にこと穂乃果は時間ギリギリに記入し、回答用紙を提出した。

 

 

 

控え室に向かう道中…

「かよちん、正解は?」

と凛が花陽に訊いた。

「Aから順番にササニシキ、あきたこまち、コシヒカリだよ」

「だよねぇ、だよねぇ!BとCが迷ったけど、花陽ちゃんに試食させてもらった味を思い出して…うん、うん、合ってる」

「穂乃果ちゃんは、ホンマに本番に強いやね」

「えへへへ…」

「凛はすぐにわかったにゃ。Bはかよちんが作るおにぎりの味だったから。希ちゃんとにこちゃんは?」

「ウチもバッチリやん」

「アタシもよ」

「その割りに時間ギリギリだったにゃ」

「慎重になっただけだから」

「にこっちは、緊張しぃやからね」

「放って置いてよ」

そうこうしているうちに、休憩室に着いた。

ドリンクバーが設置されており、先に終わった参加者は各々グラスを片手に一服していた。

 

そこにはもちろん統堂英玲奈の姿もあった。

ヘッドホンをして、目を瞑(つむ)り、曲に集中しているようだった。

しかし、気配を感じたのか、英玲奈は目敏(めざと)く花陽たちを見つけると、自ら声を掛けてきた。
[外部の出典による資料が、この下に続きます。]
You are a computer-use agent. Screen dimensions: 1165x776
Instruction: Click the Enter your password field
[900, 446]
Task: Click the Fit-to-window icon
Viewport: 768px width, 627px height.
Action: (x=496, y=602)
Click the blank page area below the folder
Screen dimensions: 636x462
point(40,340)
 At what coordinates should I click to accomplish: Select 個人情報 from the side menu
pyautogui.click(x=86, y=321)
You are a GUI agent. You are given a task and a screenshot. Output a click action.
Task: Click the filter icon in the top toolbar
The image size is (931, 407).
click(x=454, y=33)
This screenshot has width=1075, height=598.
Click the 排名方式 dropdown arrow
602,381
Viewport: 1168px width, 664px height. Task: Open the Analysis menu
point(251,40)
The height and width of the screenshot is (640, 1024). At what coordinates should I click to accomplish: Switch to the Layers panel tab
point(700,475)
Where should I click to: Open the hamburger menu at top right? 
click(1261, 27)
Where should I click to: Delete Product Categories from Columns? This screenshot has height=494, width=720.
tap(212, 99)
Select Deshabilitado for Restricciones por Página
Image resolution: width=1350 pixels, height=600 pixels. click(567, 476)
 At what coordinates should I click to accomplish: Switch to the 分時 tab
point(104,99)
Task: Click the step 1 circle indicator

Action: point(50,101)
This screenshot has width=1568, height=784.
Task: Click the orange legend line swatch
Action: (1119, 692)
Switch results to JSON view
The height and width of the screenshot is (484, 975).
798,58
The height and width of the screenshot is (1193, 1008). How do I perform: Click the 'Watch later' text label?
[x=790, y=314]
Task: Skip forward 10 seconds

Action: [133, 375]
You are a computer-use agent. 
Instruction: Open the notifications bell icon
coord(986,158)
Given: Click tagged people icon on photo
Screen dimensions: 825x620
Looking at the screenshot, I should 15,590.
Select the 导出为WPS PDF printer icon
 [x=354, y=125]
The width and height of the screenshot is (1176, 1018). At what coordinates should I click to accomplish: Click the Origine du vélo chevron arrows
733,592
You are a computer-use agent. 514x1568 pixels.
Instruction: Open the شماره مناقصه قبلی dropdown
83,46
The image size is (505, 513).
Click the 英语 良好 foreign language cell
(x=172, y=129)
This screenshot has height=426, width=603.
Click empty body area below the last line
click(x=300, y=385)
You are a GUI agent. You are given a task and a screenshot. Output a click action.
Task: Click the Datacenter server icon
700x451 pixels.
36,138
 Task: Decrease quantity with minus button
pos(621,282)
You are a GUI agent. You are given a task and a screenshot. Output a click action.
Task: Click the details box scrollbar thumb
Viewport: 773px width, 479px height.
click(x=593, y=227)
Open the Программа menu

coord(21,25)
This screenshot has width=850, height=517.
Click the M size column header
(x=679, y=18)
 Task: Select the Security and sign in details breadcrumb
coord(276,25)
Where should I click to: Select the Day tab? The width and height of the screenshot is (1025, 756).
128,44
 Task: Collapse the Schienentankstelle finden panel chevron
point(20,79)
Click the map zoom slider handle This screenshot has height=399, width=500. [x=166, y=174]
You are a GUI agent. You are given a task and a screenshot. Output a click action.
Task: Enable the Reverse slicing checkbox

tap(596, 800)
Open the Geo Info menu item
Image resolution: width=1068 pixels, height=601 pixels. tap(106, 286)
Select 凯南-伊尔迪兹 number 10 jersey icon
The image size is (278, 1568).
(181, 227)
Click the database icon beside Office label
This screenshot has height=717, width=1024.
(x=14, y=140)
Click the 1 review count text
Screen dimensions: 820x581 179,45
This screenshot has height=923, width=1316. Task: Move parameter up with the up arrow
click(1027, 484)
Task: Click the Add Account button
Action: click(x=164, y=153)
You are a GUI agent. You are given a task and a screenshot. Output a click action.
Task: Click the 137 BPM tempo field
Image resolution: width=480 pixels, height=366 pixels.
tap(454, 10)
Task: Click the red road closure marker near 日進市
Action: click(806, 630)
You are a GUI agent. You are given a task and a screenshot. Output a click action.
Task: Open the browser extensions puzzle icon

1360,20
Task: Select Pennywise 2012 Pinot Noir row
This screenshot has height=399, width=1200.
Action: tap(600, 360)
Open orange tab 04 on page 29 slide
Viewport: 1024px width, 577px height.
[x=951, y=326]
「終わったようだな…ん?はて、ひとり足らないようだが…」

「そうなんです。実は6人で来たんですけど…海未ちゃんの前で最後のひとりになっちゃって…」

と花陽。

「そうなのか。私の中では彼女が一番のライバルかとにらんでいたのだが…」

「確かに和食っぽいイメージですもんね」

「その分やと、余裕で突破…って感じやね」

「これくらいは…な。そっちはどうだ」

「まぁ、大丈夫じゃないの。こっちもこんなとこで、あなたに負けるわけにはいかないし」

「にこちゃん、ここで張り合わなくても」

穂乃果も流石に呆れて、にこに注意を促す。

「はははは…。矢澤さん、あなたは面白い人だ。私は好きだよ、そういう強気な性格」

「な、なによ…」

「にこちゃん、顔が赤いにゃ~」

「う、うるさいわよ。…ってか、突然おかしなことを言わないでよ…」

 

意図せず、心理戦で先手をとられたのは…にこっちのようね…

希は隠れて苦笑した。

 

《それでは、結果発表を行います。参加者の皆様は、外にお集まりください》

 

アナウンスが流れ、統堂英玲奈を含めた6人は、一緒に会場に戻った。